Despite the long and illustrious history of olfaction research in the Netherlands (e.g., Hendrik
Zwaardemaker from Utrecht University invented the olfactometer in 1888), there has never been a
dedicated national platform for olfactory researchers and allied parties to meet and exchange the
latest research perspectives. On November 15th the inaugural NOSE scientific meeting was held at
Utrecht University. The meeting included speakers from a range of disciplines (from medicine to art
history), and highlighted the breadth of olfactory research present today in the Netherlands. We
present some highlights of the events for those budding odour enthusiasts who were unable to
attend, and for those enthusiastic attendees who would like to relive the day.
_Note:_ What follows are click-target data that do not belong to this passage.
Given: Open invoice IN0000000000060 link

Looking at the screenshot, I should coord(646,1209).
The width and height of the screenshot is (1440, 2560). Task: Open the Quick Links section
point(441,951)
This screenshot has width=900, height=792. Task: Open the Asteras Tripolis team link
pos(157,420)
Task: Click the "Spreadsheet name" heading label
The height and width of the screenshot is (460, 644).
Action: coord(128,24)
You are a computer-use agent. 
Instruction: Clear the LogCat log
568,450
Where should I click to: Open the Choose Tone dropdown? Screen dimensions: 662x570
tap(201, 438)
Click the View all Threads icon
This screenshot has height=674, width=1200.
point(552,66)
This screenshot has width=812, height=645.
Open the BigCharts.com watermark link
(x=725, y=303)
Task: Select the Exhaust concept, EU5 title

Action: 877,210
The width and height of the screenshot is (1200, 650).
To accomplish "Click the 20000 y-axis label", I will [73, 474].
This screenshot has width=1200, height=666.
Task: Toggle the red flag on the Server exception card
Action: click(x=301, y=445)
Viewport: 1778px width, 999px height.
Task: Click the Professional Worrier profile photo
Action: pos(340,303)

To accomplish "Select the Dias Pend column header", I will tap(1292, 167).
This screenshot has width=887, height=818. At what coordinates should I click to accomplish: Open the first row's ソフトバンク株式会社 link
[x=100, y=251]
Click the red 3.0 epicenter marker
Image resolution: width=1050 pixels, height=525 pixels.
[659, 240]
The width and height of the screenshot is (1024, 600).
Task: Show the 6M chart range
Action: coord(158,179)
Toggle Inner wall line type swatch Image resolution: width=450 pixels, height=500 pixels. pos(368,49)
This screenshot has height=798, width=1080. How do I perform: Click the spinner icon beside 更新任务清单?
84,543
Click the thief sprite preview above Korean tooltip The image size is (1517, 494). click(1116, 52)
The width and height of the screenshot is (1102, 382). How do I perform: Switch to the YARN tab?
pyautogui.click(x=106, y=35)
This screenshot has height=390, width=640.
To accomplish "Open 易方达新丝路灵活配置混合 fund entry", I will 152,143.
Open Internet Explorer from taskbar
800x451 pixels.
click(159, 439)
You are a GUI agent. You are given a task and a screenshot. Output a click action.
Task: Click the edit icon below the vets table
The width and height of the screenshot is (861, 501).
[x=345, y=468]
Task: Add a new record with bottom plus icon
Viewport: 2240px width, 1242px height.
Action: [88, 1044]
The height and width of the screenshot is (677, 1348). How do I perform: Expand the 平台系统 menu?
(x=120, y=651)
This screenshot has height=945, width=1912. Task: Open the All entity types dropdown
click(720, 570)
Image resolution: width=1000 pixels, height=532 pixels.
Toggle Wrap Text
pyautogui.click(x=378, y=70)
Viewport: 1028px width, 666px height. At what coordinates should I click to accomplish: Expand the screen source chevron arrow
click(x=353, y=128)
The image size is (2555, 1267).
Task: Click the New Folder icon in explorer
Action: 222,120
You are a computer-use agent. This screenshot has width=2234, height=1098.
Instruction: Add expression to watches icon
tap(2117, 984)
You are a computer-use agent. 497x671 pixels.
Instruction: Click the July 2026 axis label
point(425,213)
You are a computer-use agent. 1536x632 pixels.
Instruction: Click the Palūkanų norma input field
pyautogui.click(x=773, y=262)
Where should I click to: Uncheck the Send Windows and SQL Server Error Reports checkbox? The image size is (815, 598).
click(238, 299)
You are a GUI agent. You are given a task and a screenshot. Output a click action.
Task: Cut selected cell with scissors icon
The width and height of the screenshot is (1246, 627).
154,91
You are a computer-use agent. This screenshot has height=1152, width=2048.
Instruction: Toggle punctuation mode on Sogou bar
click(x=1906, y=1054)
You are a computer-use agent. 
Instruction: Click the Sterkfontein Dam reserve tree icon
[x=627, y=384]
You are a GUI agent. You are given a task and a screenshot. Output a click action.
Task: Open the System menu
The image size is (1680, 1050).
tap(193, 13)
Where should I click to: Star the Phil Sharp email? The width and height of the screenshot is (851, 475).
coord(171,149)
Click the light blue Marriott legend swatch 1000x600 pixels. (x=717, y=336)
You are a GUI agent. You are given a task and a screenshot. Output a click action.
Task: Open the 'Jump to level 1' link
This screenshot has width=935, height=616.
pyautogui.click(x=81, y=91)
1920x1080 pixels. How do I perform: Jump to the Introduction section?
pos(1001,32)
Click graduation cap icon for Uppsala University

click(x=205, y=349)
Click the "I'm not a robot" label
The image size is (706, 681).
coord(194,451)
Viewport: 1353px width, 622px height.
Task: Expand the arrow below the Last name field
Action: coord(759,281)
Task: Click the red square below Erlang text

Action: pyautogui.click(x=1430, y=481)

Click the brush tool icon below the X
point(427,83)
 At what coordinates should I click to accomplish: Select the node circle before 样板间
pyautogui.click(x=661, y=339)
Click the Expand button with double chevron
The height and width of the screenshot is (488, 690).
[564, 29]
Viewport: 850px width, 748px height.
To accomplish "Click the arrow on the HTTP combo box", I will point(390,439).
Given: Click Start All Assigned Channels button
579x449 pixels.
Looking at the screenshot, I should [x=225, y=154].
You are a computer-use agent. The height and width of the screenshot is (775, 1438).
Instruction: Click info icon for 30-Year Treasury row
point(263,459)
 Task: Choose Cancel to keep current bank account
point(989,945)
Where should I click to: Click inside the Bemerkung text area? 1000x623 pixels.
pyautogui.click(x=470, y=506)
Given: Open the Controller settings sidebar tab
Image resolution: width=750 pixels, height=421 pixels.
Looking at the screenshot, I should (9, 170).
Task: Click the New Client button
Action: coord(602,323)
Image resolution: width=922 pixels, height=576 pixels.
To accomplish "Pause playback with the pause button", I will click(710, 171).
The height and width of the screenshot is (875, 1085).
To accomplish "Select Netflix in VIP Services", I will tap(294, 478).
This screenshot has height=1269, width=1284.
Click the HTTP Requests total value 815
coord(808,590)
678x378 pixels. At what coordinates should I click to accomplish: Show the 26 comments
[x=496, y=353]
Sanne Boesveldt (Wageningen University) discussed how olfactory cues can affect appetite and
eating behaviour, raising questions about when odours can be effective cues for food, and whether
they could be manipulated to increase healthy food behaviour. Peter de Jong (University of
Groningen) introduced how odour can be used in psychopathology and explained how disgust odours
can affect sexual behaviour. Garmt Dijksterhuis (Wageningen University) strongly argued olfactory
transmission is an unlikely possibility, highlighting differences between olfaction and vision and
sound. Andrea Evers (Leiden University) raised the question of whether odours can be useful in
placebo research and provided evidence that odours can condition physiological responses. Rob
Holland (Radboud University) again highlighted the relationship between disgust and odour, showing
that disgusting pictures can lower olfactory threshold, implying we become more attuned to odour
when we’re in a state of disgust. Asifa Majid (Radboud University) added a cross-cultural perspective,
showing that although vision language dominates across languages, in some cultures elaborate odour
lexicons exist. With an interactive odour presentation, Caro Verbeek (Vrije Universiteit Amsterdam)
explored historical smells and taught us how to “look at art with an olfactory gaze”. Wilbert Boek
(Hospital Gelderse Vallei) discussed odour from the perspective of an ENT doctor, and emphasised
the effect anosmia can have on one’s daily life, and how the medical profession should be more
aware of its importance. The meeting ended with Monique Smeets (Utrecht University), describing
her work on the role of odour in social signalling, for example, the odour of fearful sweat can lead to
fear expressions, and the odour of happy sweat can lead to happy expressions.
After this fascinating first meeting, we look forward to hearing from new members, and to further
olfactory events in the near future.